Item-finding data:
'''

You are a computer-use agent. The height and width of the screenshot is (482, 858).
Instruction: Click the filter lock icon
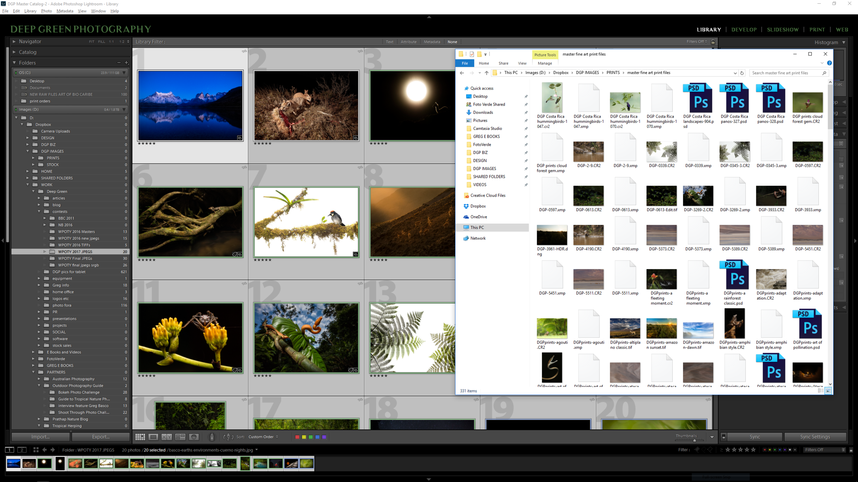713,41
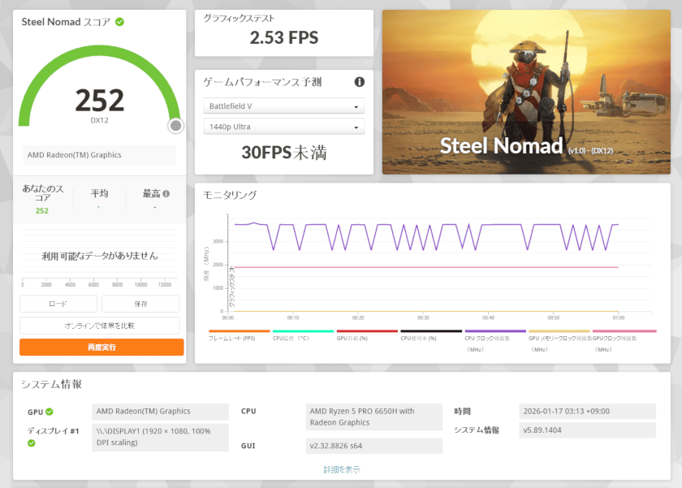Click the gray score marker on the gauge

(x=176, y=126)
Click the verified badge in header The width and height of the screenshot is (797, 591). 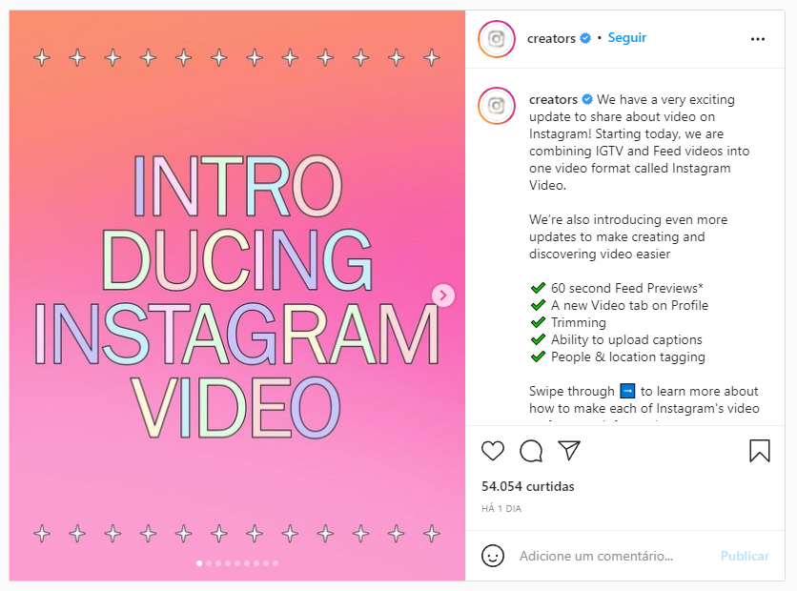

'''

Aim of the exercise ->
Could you copy all of the data above word for word, leaving out the pictures?

Expected output ->
You are a computer-use agent. The height and width of the screenshot is (482, 858).
Instruction: Click the filter lock icon
713,41
Click the gray score marker on the gauge

(x=176, y=126)
Click the verified badge in header The width and height of the screenshot is (797, 591). 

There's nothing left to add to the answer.